Problema risolto quando Giannettini, al telefono con Stoccarda,
ricevette una sorta di parola d’ordine. Ma questo dettaglio, la Pace lo
raccontò già nel libro Dietro Priebke, Piemme edizioni. I loro incontri
andarono avanti a lungo. Priebke prese a fidarsi incondizionatamente. E
così anche l’avvocato Di Rezze, che peraltro era stato portato in
squadra proprio da Mary. Sennonché un giorno Mary Pace si fece sfuggire
con i carabinieri del suo paese che l’avvocato era più che certo
dell’esito del processo. Che lo sapeva perché rassicurato in questo
senso dal presidente del tribunale militare.
Una chiacchiera al
bar del paese divenne una bomba. I carabinieri fecero immediatamente un
rapporto al procuratore militare e pretesero da Mary Pace che firmasse
un verbale. «Io mi sarei morsa la lingua, ma ormai la frittata era
fatta». Il giorno dopo, Mary Pace era già davanti alla scrivania del
procuratore Intelisano. Ne venne fuori uno scandalo senza pari. Priebke
poi fu davvero assolto, ma la Cassazione annullò il processo e si
ricominciò.
Nel frattempo, la conversione di Mary Pace era
divenuta di dominio pubblico. «Da Stoccarda cominciarono a telefonarmi.
Erano furiosi.
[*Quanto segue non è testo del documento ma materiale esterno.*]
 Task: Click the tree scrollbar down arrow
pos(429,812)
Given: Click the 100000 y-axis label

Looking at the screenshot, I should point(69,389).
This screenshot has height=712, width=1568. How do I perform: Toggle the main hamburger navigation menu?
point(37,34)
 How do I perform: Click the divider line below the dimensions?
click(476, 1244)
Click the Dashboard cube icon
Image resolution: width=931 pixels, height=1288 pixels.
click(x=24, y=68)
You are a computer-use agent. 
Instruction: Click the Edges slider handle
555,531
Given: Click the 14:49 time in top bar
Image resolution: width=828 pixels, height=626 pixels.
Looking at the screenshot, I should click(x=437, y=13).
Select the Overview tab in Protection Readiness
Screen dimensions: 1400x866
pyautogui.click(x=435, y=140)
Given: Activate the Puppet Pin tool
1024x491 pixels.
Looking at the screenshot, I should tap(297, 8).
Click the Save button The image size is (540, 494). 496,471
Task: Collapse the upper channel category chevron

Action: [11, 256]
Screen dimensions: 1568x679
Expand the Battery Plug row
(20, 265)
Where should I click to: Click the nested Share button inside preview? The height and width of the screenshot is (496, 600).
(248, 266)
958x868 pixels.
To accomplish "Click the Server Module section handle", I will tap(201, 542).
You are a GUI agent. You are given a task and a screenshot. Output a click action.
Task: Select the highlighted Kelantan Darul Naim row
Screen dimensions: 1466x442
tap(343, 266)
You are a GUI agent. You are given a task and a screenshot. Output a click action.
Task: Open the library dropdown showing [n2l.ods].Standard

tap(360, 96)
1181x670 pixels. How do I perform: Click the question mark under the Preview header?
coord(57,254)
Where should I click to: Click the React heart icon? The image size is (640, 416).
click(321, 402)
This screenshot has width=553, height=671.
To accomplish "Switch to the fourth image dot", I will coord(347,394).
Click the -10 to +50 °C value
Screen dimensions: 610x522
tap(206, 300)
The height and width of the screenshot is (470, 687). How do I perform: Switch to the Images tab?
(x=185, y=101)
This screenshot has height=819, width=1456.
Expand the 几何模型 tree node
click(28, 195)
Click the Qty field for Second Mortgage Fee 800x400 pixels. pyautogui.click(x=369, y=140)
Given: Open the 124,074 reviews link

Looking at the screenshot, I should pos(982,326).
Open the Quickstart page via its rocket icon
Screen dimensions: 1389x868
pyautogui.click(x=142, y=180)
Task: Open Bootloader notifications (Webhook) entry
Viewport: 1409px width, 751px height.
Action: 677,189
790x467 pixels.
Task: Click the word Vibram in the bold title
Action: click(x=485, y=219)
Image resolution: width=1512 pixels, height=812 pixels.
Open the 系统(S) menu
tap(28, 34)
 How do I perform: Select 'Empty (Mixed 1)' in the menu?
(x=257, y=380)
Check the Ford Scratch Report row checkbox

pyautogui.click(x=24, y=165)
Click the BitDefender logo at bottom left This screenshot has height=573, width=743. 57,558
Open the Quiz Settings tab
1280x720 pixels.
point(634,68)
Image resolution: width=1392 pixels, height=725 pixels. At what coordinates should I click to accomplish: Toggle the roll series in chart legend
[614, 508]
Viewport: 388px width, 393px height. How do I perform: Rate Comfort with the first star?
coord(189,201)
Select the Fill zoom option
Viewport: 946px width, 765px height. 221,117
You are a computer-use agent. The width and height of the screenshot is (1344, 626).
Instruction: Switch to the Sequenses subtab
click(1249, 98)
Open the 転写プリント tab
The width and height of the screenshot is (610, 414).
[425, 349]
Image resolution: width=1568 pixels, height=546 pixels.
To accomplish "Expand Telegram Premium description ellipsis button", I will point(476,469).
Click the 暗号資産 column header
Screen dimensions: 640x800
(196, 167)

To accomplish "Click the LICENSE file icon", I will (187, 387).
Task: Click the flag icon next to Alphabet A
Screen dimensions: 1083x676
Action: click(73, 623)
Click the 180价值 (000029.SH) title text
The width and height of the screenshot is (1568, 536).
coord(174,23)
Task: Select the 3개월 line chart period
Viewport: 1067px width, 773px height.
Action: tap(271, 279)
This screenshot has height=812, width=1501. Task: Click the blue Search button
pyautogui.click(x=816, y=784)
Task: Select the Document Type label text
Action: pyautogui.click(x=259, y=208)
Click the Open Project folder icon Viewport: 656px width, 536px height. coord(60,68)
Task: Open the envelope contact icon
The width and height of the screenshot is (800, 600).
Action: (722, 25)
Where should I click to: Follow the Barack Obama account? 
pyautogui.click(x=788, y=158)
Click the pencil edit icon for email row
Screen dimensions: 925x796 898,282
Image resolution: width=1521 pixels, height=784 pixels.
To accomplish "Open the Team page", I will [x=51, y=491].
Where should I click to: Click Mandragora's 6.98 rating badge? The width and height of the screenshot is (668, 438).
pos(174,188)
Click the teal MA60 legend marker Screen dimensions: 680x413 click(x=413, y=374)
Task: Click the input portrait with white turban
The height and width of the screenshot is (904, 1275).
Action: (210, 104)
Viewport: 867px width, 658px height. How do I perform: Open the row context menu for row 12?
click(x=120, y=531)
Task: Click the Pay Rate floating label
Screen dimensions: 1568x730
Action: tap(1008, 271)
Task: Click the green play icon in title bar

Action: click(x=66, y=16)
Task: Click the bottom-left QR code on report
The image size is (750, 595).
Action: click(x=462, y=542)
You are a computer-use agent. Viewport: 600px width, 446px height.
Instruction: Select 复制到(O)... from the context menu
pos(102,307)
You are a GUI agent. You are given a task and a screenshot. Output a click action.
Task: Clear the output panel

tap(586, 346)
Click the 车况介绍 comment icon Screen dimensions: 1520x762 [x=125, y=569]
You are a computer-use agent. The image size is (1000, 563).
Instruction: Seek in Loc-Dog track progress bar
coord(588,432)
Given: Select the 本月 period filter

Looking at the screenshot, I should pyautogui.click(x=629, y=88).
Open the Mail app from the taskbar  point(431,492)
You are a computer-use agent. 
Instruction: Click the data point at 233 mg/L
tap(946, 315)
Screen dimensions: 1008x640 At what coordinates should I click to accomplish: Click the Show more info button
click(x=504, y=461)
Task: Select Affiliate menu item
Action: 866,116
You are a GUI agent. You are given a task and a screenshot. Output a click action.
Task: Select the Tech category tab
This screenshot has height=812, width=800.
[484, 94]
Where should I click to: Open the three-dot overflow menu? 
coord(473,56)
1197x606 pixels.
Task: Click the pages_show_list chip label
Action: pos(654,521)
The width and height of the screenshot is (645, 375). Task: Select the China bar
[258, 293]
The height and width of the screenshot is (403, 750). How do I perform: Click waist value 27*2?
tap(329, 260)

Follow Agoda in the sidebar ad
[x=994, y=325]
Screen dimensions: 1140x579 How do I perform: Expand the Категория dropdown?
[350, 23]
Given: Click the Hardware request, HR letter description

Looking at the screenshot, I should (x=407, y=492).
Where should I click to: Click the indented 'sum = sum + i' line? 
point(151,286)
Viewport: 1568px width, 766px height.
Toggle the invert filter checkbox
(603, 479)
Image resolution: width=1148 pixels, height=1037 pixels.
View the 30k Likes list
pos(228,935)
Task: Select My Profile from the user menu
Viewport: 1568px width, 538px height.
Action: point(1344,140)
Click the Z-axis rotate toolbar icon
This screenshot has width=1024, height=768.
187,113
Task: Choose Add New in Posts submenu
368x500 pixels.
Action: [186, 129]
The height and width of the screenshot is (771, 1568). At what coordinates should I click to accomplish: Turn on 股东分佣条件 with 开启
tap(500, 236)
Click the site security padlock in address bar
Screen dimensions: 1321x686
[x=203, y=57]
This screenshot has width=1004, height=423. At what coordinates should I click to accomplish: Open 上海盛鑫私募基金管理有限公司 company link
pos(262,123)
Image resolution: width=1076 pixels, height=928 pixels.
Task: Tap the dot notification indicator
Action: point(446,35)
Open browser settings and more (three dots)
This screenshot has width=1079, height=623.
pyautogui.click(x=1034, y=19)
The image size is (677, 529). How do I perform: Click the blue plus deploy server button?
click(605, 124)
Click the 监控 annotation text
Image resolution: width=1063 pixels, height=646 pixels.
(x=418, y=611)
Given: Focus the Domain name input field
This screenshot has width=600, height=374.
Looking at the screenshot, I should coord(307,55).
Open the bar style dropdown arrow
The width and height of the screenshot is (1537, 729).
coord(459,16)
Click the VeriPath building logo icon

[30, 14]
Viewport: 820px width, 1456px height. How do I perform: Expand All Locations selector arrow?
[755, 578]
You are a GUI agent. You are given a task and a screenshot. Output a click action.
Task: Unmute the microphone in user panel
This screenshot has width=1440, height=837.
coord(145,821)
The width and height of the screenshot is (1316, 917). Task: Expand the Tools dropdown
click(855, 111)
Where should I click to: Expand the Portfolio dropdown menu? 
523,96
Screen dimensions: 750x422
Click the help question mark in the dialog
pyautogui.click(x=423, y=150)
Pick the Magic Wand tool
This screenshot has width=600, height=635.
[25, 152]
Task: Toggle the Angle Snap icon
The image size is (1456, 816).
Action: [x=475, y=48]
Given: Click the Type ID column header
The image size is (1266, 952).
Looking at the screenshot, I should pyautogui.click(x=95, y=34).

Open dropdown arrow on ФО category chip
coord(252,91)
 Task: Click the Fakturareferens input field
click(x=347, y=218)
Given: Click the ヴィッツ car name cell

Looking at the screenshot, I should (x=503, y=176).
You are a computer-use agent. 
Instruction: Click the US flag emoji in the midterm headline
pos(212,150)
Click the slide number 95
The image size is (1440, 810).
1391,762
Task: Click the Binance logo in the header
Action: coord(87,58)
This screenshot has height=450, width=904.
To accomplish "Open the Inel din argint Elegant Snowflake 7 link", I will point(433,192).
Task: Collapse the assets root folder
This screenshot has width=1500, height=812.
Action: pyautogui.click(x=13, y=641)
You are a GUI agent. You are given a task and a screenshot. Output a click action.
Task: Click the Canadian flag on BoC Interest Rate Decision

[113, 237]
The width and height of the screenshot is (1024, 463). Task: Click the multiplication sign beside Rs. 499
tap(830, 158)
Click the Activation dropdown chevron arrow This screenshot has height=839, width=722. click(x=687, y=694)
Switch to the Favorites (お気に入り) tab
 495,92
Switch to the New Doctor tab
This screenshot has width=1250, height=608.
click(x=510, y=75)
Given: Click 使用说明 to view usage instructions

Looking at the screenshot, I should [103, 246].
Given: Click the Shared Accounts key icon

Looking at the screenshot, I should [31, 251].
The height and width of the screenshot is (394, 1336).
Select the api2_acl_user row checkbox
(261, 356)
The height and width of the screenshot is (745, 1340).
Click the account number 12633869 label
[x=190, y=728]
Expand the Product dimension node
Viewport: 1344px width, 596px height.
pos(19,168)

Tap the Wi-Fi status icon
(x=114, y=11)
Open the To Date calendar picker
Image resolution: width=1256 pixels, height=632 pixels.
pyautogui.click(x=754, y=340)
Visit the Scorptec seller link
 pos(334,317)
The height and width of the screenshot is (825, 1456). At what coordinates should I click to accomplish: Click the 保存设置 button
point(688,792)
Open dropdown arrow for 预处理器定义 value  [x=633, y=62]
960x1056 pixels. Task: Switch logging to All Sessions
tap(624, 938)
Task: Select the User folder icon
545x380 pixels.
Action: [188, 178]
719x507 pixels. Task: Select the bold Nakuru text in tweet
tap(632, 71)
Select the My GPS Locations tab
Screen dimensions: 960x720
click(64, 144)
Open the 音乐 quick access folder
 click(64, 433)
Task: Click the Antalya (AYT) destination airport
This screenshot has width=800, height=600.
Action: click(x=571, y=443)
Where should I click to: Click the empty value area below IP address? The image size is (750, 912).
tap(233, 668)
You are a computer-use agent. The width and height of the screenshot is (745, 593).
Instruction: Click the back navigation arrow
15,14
Mi minacciarono di morte. Io ero terrorizzata, così
tornai da Intelisano a chiedere protezione. Per settimane ci fu una
macchina dei carabinieri davanti casa mia».
E il suo amico
Giannettini che cosa disse? «Sul momento s’arrabbiò tantissimo. Ma poi
capì che non l’avevo fatto apposta. E mi perdonò».